**Stored records**
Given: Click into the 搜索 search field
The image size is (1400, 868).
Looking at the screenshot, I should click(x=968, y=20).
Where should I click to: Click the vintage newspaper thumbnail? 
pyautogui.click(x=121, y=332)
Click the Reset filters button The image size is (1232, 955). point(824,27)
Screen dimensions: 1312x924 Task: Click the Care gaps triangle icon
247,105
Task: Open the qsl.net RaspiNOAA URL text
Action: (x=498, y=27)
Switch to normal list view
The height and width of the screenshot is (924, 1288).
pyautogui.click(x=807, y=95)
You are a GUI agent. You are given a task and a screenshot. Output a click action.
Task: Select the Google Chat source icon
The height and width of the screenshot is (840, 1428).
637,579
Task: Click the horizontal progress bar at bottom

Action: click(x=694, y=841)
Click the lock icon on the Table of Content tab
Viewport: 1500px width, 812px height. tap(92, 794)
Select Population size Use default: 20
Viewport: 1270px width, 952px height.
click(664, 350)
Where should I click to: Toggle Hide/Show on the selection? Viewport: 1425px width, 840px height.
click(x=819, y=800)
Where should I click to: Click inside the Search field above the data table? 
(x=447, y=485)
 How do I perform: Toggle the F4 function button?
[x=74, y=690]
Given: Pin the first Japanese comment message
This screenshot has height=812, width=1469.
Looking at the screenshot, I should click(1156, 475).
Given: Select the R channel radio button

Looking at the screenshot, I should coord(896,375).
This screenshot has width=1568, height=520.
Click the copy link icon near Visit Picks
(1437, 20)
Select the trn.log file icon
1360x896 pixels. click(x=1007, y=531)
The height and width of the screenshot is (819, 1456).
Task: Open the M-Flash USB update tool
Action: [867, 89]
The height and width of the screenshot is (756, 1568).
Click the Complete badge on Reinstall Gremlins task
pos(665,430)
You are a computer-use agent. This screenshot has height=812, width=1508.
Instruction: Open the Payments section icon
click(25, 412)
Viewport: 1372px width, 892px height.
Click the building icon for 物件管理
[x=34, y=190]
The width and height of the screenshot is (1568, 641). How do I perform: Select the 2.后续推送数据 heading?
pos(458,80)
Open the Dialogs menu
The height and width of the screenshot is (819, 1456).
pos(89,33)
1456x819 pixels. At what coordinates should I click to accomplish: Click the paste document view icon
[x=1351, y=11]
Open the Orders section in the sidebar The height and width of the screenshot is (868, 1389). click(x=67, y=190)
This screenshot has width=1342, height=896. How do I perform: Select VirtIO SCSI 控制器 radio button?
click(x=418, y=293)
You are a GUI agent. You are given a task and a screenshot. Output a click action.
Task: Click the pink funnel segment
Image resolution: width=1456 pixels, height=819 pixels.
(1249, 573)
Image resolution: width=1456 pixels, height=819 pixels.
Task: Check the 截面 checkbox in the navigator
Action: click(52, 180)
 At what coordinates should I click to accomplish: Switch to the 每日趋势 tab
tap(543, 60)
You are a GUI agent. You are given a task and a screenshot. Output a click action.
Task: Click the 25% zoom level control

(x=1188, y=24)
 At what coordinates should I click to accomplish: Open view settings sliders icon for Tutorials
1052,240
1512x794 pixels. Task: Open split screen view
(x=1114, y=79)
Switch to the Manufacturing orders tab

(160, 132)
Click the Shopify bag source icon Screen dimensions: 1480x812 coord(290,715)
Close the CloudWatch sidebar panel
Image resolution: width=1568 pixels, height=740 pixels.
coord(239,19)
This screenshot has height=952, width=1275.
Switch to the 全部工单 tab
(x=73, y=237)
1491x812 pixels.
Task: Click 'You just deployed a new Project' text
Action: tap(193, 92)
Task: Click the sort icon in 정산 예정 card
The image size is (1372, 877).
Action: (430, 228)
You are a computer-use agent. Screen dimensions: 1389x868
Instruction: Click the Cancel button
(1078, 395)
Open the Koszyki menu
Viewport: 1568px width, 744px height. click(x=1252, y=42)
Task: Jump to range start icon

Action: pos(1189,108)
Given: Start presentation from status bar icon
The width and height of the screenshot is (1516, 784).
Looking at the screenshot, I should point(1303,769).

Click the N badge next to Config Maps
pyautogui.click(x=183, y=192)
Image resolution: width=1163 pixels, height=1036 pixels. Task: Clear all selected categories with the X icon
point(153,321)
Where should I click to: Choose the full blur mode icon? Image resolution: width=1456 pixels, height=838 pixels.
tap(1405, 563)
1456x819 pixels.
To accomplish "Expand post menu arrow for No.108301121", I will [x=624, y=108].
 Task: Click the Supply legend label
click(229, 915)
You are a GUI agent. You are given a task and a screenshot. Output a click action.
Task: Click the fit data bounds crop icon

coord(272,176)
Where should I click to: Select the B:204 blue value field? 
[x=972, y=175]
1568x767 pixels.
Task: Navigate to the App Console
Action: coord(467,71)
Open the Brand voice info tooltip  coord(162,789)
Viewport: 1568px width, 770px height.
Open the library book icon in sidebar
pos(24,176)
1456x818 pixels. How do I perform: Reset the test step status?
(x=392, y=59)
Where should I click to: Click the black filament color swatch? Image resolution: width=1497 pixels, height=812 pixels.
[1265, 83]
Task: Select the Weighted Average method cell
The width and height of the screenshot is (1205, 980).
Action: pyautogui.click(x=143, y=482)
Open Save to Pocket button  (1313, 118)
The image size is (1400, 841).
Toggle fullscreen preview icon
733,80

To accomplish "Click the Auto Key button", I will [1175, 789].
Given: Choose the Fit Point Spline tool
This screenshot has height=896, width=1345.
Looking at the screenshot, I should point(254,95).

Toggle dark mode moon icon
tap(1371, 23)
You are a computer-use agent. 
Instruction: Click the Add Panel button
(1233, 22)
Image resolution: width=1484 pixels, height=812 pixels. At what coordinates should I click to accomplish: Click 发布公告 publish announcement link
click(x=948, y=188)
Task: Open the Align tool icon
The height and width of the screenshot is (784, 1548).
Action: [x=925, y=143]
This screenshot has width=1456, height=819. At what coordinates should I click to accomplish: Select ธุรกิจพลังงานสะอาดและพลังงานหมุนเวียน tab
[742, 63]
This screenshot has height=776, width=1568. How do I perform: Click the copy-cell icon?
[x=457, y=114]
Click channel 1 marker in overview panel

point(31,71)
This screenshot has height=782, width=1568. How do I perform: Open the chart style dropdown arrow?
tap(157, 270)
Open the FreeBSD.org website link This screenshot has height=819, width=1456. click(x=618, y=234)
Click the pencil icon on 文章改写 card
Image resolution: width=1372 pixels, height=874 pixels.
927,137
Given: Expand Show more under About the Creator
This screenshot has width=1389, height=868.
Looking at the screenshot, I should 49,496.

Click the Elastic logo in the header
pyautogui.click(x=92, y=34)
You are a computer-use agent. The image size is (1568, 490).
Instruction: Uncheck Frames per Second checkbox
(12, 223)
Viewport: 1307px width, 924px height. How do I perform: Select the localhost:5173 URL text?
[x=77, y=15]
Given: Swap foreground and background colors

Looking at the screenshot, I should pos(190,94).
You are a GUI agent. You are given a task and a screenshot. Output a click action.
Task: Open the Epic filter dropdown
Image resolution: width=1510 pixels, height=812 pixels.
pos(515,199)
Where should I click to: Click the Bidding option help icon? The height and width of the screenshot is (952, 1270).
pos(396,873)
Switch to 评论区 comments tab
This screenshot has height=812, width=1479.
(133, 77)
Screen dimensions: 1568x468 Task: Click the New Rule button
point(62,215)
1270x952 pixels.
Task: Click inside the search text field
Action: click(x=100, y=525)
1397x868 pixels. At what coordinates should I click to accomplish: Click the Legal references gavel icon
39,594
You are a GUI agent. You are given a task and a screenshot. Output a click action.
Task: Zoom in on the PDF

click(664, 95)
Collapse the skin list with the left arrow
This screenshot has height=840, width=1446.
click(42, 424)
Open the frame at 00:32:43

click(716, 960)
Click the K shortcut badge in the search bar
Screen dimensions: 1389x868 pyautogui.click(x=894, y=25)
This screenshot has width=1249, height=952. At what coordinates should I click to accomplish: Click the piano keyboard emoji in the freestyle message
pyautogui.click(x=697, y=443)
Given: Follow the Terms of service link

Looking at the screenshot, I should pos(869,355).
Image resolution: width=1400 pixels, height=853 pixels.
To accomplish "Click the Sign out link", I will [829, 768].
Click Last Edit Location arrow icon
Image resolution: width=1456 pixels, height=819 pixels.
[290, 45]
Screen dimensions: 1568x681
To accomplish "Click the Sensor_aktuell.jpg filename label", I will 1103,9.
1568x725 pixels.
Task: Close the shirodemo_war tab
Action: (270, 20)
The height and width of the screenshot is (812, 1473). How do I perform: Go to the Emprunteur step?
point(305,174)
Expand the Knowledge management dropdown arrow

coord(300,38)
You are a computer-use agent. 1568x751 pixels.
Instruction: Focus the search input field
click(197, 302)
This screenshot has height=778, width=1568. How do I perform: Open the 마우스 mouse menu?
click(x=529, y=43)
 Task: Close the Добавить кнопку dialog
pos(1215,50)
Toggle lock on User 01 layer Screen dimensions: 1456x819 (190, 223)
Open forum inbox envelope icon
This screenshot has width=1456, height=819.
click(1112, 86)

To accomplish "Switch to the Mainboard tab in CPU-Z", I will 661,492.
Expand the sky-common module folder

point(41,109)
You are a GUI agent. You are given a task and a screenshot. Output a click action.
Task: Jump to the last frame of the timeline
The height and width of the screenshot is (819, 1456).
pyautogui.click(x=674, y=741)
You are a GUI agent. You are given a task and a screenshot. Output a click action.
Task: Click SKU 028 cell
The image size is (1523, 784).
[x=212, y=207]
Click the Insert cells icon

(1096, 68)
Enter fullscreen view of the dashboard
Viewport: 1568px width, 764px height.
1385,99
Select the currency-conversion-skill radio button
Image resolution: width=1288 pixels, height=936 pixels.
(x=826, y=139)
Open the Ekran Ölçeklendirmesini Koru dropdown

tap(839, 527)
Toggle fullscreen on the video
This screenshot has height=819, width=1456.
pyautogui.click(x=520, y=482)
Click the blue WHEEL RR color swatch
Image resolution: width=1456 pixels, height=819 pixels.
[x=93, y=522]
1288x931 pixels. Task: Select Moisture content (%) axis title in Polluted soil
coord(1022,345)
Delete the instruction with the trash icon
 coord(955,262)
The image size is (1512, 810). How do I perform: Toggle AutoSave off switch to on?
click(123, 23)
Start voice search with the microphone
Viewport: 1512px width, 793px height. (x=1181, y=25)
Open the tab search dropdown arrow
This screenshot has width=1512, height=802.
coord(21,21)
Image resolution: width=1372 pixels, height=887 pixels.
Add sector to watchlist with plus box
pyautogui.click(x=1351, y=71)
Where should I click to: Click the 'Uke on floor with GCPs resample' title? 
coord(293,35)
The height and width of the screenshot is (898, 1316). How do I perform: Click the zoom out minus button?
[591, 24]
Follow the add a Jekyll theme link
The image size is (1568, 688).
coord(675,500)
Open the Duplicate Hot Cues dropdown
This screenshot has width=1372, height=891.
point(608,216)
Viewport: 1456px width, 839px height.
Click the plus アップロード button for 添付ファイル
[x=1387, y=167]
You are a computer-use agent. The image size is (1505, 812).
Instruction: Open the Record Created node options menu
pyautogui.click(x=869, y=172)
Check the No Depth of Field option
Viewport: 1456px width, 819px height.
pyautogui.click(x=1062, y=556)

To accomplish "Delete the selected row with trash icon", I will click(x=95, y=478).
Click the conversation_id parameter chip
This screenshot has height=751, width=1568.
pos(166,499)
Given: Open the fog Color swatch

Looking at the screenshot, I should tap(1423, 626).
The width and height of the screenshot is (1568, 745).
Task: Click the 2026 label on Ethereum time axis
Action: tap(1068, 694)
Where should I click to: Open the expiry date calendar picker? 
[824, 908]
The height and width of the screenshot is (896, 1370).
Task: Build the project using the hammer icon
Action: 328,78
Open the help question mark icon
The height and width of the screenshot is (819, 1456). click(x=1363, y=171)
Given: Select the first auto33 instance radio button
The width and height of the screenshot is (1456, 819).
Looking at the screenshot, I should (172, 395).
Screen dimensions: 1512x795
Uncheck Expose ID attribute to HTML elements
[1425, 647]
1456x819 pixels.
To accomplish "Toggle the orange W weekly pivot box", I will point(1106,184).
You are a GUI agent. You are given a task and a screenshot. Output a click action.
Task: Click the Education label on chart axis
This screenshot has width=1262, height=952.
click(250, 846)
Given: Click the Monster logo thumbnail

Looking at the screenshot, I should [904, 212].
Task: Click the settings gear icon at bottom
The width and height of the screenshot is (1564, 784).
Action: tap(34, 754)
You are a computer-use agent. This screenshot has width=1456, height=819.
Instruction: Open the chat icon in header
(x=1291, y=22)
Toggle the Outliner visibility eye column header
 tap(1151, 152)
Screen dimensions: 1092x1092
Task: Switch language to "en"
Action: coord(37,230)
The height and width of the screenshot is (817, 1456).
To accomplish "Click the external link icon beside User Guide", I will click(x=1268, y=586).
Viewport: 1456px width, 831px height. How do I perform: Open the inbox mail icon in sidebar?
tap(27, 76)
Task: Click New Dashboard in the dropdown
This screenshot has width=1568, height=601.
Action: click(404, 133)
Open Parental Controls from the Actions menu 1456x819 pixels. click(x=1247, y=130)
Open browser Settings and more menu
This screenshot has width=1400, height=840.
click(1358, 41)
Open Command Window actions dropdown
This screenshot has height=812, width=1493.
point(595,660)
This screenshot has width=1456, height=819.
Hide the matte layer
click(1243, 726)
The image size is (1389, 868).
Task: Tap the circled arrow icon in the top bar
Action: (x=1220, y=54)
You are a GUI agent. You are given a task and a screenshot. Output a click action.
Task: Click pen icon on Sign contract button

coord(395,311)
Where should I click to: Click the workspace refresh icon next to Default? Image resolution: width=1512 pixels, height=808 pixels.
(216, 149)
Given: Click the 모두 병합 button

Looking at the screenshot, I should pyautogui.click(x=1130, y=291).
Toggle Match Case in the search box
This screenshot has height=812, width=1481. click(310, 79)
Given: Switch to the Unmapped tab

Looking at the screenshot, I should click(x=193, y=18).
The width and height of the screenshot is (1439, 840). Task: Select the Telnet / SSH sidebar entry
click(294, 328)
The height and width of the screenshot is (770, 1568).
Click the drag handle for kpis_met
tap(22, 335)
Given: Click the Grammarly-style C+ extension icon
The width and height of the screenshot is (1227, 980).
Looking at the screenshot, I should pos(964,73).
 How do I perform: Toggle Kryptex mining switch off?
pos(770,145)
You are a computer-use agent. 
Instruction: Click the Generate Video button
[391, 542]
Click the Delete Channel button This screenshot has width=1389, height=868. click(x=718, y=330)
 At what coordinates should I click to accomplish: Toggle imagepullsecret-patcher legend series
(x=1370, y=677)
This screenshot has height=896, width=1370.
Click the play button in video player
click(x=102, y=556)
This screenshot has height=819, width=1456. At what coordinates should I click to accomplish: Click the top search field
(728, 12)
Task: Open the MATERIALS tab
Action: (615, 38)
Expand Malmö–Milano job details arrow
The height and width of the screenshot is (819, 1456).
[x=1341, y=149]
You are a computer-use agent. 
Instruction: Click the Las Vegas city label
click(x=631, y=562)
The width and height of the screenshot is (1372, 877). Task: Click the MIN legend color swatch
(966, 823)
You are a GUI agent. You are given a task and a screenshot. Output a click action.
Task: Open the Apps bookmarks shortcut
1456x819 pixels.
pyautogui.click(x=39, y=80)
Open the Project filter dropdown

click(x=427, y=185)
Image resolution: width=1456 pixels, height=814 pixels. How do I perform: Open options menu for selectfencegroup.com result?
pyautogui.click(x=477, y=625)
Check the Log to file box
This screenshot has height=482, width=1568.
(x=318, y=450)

**What you should do**
From the entries above, return each line with the word "computer" in it.

**Solved exercise**
You are a computer-use agent. This screenshot has height=812, width=1508.
You are a computer-use agent. Screen dimensions: 1389x868
You are a computer-use agent. 
You are a computer-use agent. The image size is (1568, 490).
You are a computer-use agent. 1568x751 pixels.
You are a computer-use agent. The image size is (1505, 812).
You are a computer-use agent. This screenshot has width=1456, height=819.
You are a computer-use agent. 
You are a computer-use agent. 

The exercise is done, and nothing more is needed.